** begin **

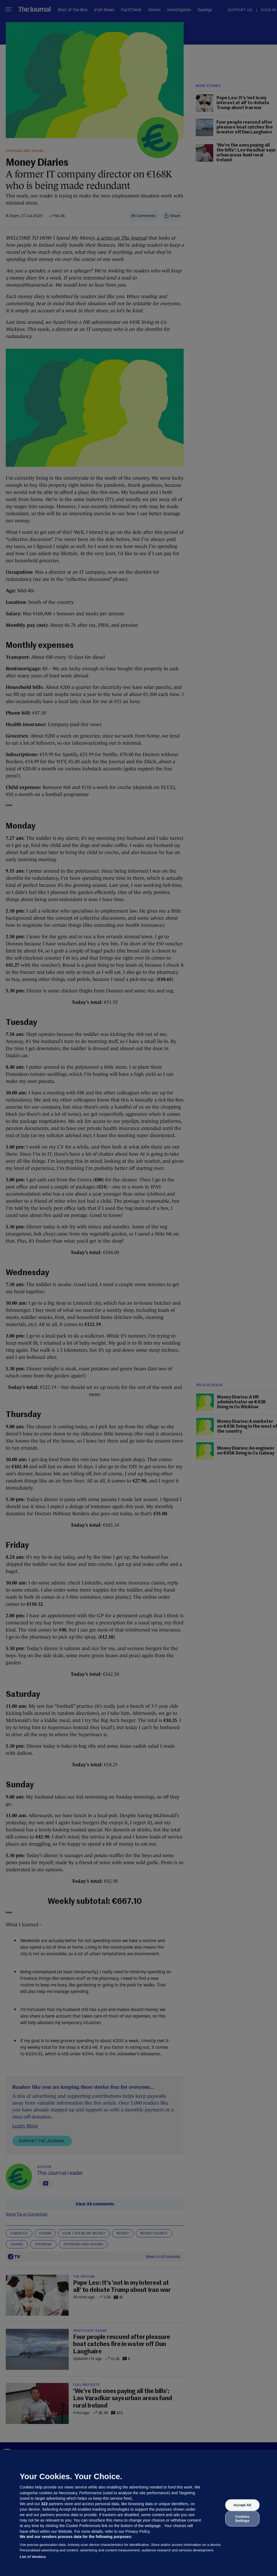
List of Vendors (33, 2557)
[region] (138, 2513)
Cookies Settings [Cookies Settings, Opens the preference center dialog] (242, 2518)
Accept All (242, 2505)
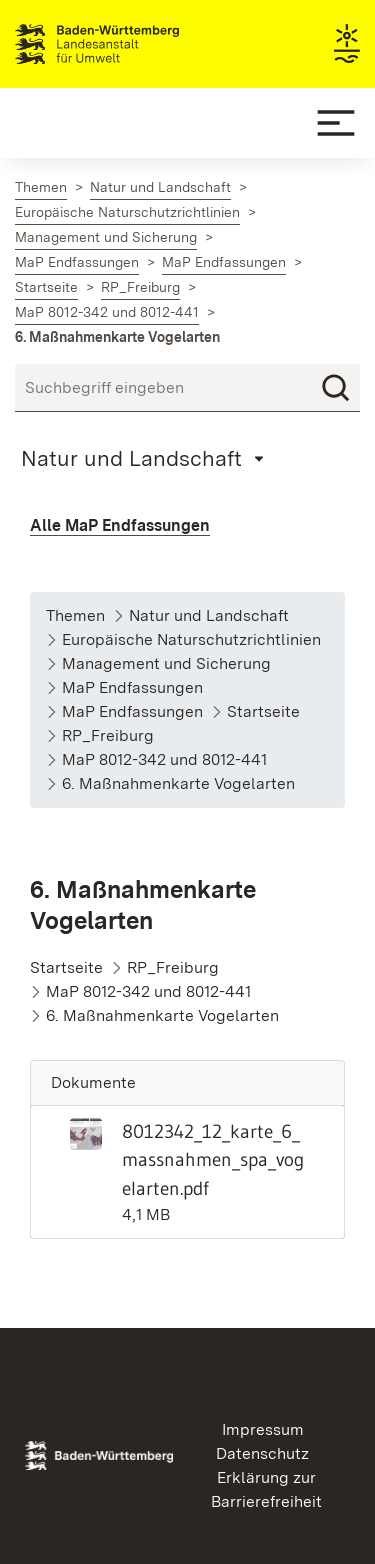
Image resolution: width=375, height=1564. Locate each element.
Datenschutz (262, 1453)
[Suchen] (336, 388)
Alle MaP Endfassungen (120, 525)
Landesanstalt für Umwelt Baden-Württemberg (132, 44)
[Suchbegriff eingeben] (187, 388)
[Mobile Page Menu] (145, 458)
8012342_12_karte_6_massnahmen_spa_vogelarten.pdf (213, 1160)
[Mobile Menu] (336, 123)
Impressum (263, 1429)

** end **

Reproduce the material above, substituting "Cookie Preferences" for every occurrence of "Cookies Settings" and leaving everything else unchanged. Omit the pictures.

List of Vendors (33, 2557)
[region] (138, 2513)
Cookie Preferences [Cookie Preferences, Opens the preference center dialog] (242, 2518)
Accept All (242, 2505)
Image resolution: width=375, height=1564. Locate each element.
Datenschutz (262, 1453)
[Suchen] (336, 388)
Alle MaP Endfassungen (120, 525)
Landesanstalt für Umwelt Baden-Württemberg (132, 44)
[Suchbegriff eingeben] (187, 388)
[Mobile Page Menu] (145, 458)
8012342_12_karte_6_massnahmen_spa_vogelarten.pdf (213, 1160)
[Mobile Menu] (336, 123)
Impressum (263, 1429)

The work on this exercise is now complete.